The French market turned positive in afternoon trading Friday, as talks continue between Greece and its private bondholders, ahead of the key GDP data from the U.S. The major Asian markets closed mixed, while the U.S. index futures are higher.

A deal on restructuring Greece's debt is a pre-condition for securing more aid from its international creditors ahead of March, when the country must repay 14.5 billion euros of maturing debt.

The Euro Stoxx 50 index of eurozone bluechip stocks is falling 0.01 percent, while the Stoxx Europe 50 index, which includes some major U.K. companies, is losing 0.06 percent.

The CAC 40 is currently advancing 0.11 percent, recovering from early weakness.

BNP Paribas and Credit Agricole are declining 2.8 percent each. Societe Generale is falling 1.9 percent. JPMorgan cut BNP Paribas to "Neutral" from "Overweight."

Peugeot is losing 1 percent and Renault is falling 0.3 percent.

GDF Suez is flat. UBS removed the stock from its "Most Preferred List."

EADS is gaining 1.9 percent.
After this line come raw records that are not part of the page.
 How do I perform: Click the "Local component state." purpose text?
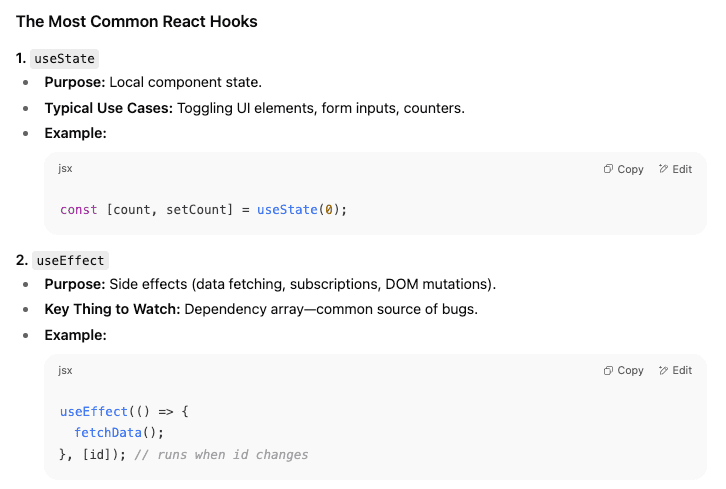185,82
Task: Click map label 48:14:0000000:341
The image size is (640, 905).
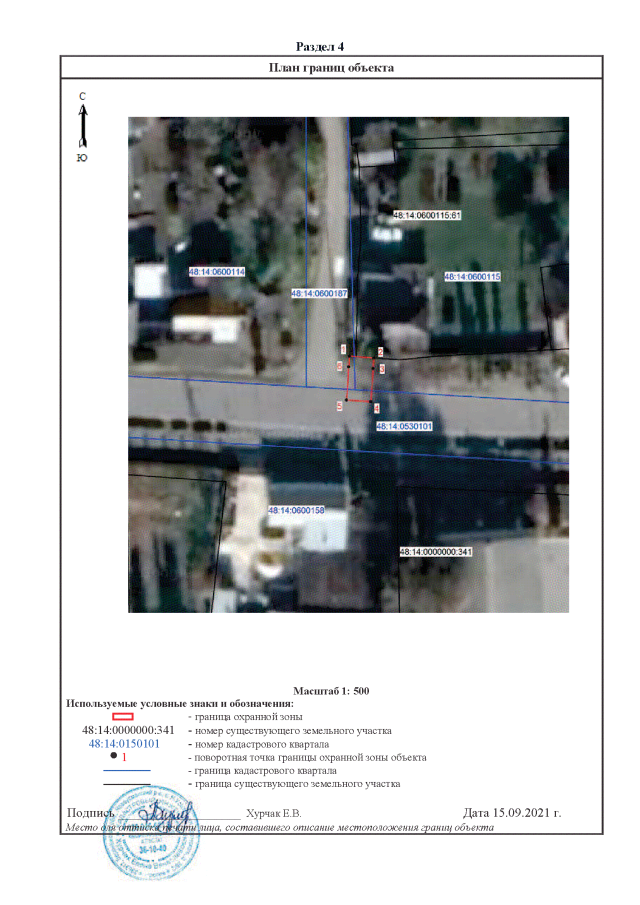Action: [435, 552]
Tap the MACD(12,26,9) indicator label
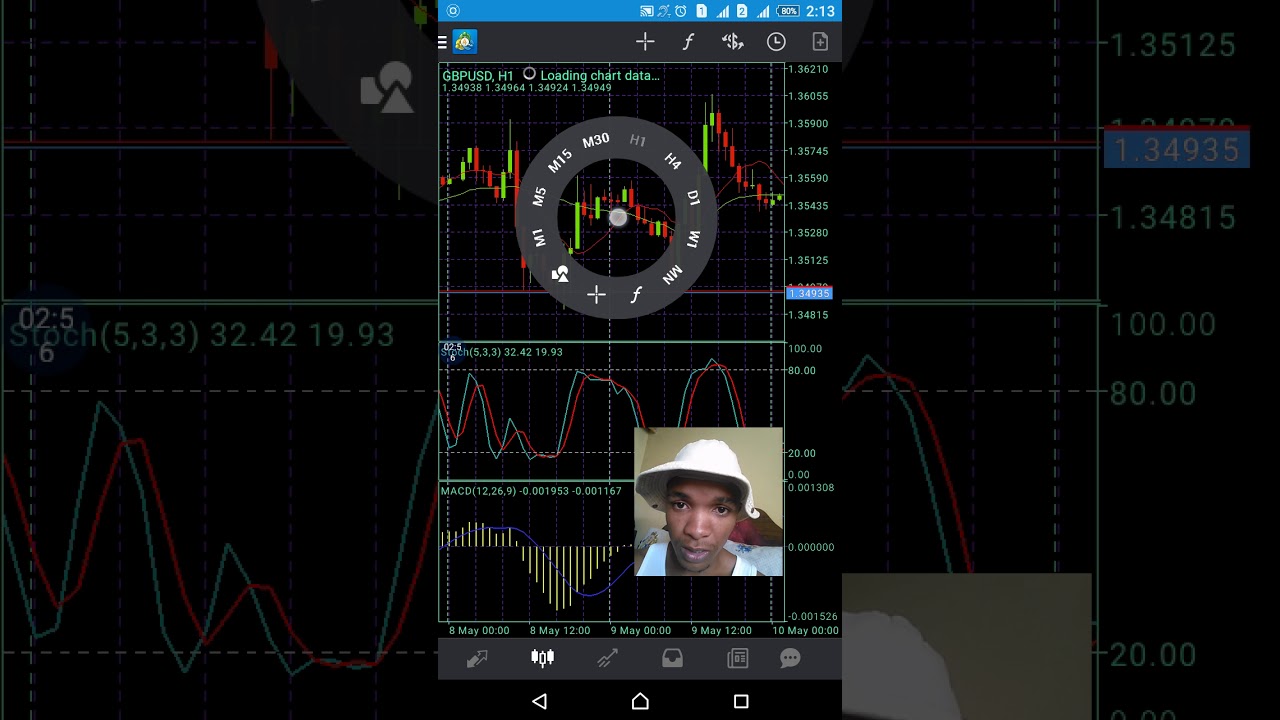The width and height of the screenshot is (1280, 720). 531,491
Exane BNP raised the stock to "Outperform" from "Underperform."

Barclays reduced Carrefour to "Underweight" from "Equalweight." According to media reports, the supermarket group is close to firing its Chief Executive Officer Lars Olofsson, and is in talks to replace him with Georges Plassat. The stock is up 2.2 percent.

Elsewhere in Europe, the German DAX is adding 0.31 percent and Switzerland's SMI is gaining 0.02 percent.. The UK's FTSE 100 is falling 0.12 percent.

In economic news, Germany's import price inflation eased sharply and for a third consecutive month in December. Data from the Federal Statistical Office showed that inflation eased to 3.9 percent in December from 6 percent in November and 6.8 percent in October. Economists expected the rate to be 3.8 percent.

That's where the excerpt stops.